Schockschaden auch für Angehörige von Behandlungsfehler-Opfern

Der Bundesgerichtshof hat mit Urteil vom 21. Mai 2019 zum Aktenzeichen VI ZR 299/17 entschieden, dass die zum „Schockschaden“ entwickelten Grundsätze auch in dem Fall anzuwenden sind, in dem das haftungsbegründende Ereignis kein Unfallereignis im eigentlichen Sinne, sondern eine fehlerhafte ärztliche Behandlung ist. Eine Rechtfertigung dafür, die Ersatzfähigkeit von „Schockschäden“ im Falle ärztlicher Behandlungsfehler weiter einzuschränken als im Falle von Unfallereignissen, besteht grundsätzlich nicht.

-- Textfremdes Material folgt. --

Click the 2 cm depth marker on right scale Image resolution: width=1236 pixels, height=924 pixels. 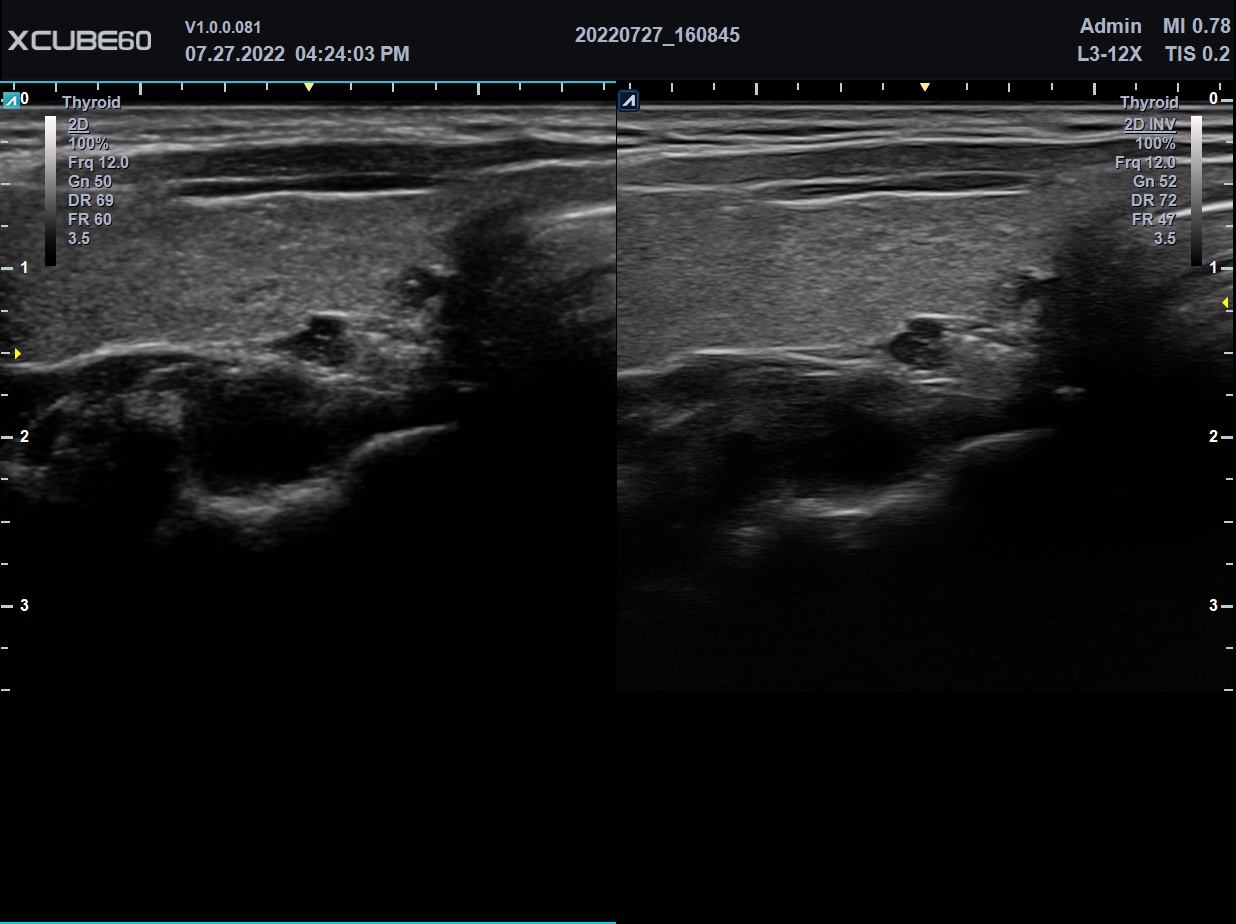tap(1214, 436)
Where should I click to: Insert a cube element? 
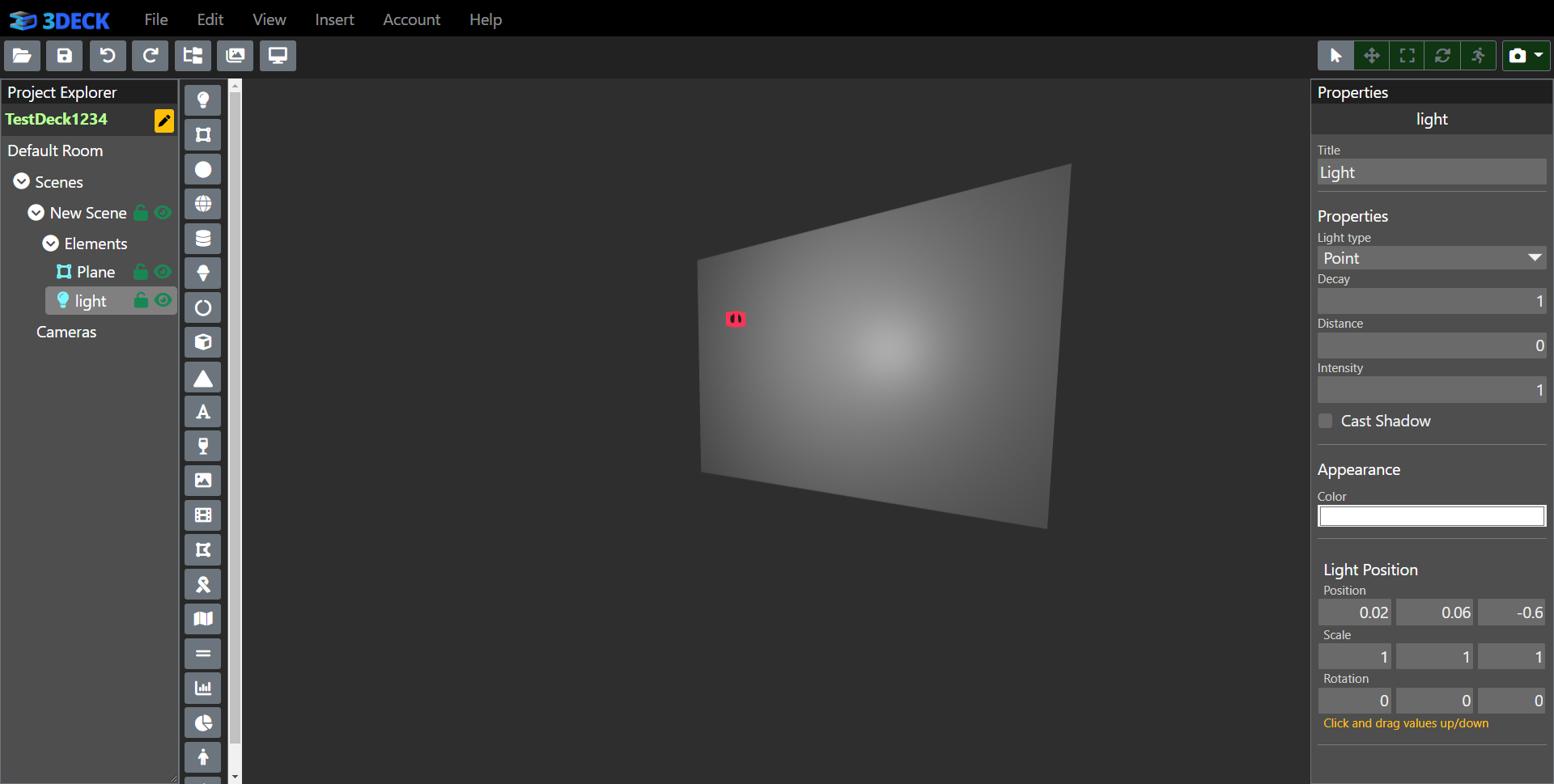(203, 342)
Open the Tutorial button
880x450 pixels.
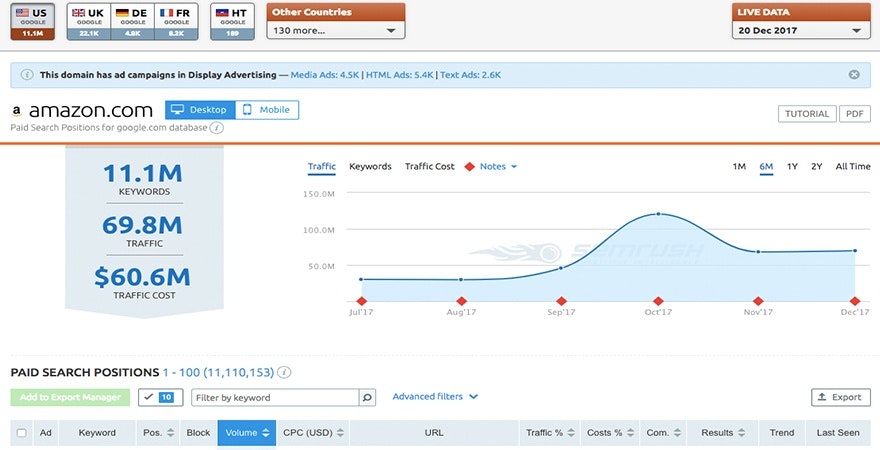(x=806, y=113)

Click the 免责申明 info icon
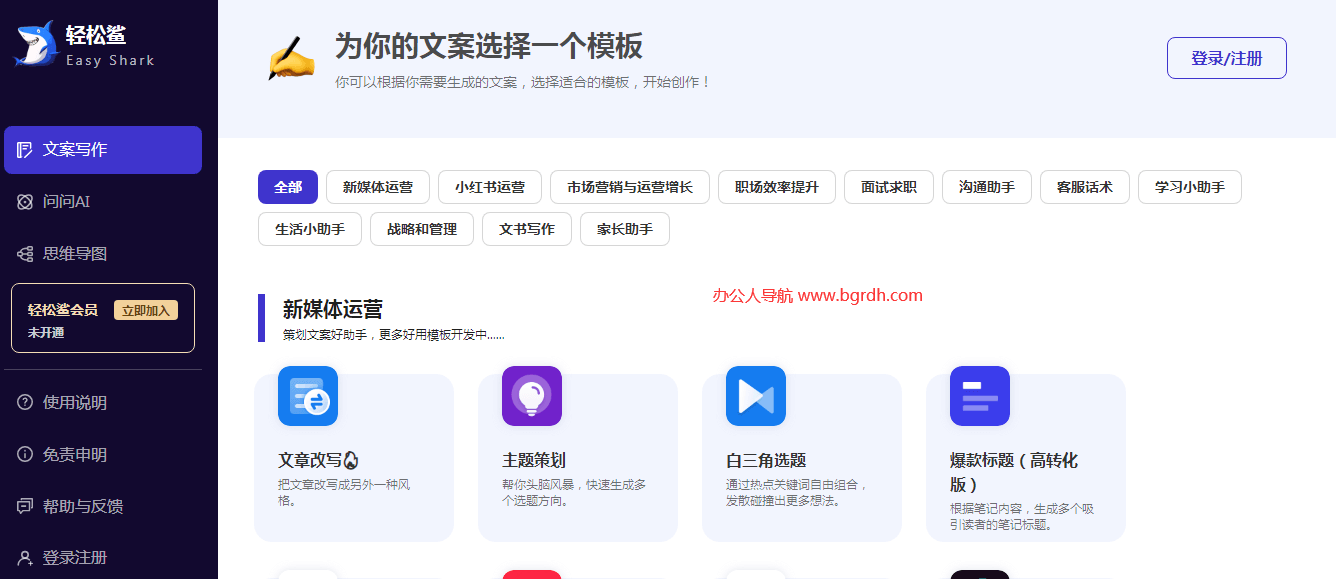[26, 455]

In dem Rechtsstreit nahm die Ehefrau nach einer ärztlichen Behandlung ihres inzwischen verstorbenen Ehemannes aus eigenem Recht auf Schadensersatz in Anspruch.

Im Wesentlichen mit der Behauptung, ihr Ehemann sei in dem betriebenen Krankenhaus grob fehlerhaft behandelt worden und habe deshalb mehrere Wochen in akuter Lebensgefahr geschwebt, weshalb sie massive psychische Beeinträchtigungen in Form eines depressiven Syndroms mit ausgeprägten psychosomatischen Beschwerden und Angstzuständen erlitten habe, nimmt die Ehefrau das Krankenhaus auf materiellen und immateriellen Schadensersatz in Anspruch.

Der für eine Haftung des Krankenhauses gegenüber der Ehefrau erforderliche Zurechnungszusammenhang ist zu bejahen. Zwar erfasst der Zurechnungszusammenhang zwischen dem Behandlungsfehler und der akut lebens-gefährlichen Erkrankung des Patienten nur einen Teilaspekt des für eine Haftung des Krankenhauses gegenüber der Ehefrau erforderlichen Zurechnungszusammenhangs zwischen Behandlungsfehler einerseits und psychischer Gesundheitsverletzung der Ehefrau andererseits. Die danach noch bestehende „Lücke“ zwischen der Rechtsgutsverletzung beim Patienten und der Gesundheitsverletzung der Ehefrau wird aber durch die Grundsätze der sogenannten „Schockschadensrechtsprechung“ geschlossen. Insbesondere bestand zwischen dem Patienten und seiner Ehefrau die danach erforderliche besondere personale Beziehung. Eine Rechtfertigung dafür, die Ersatzfähigkeit sogenannter „Schockschäden“ im Falle ärztlicher Behandlungsfehler weiter einzuschränken als im Falle von Unfallereignissen, ist auch insoweit nicht zu erkennen.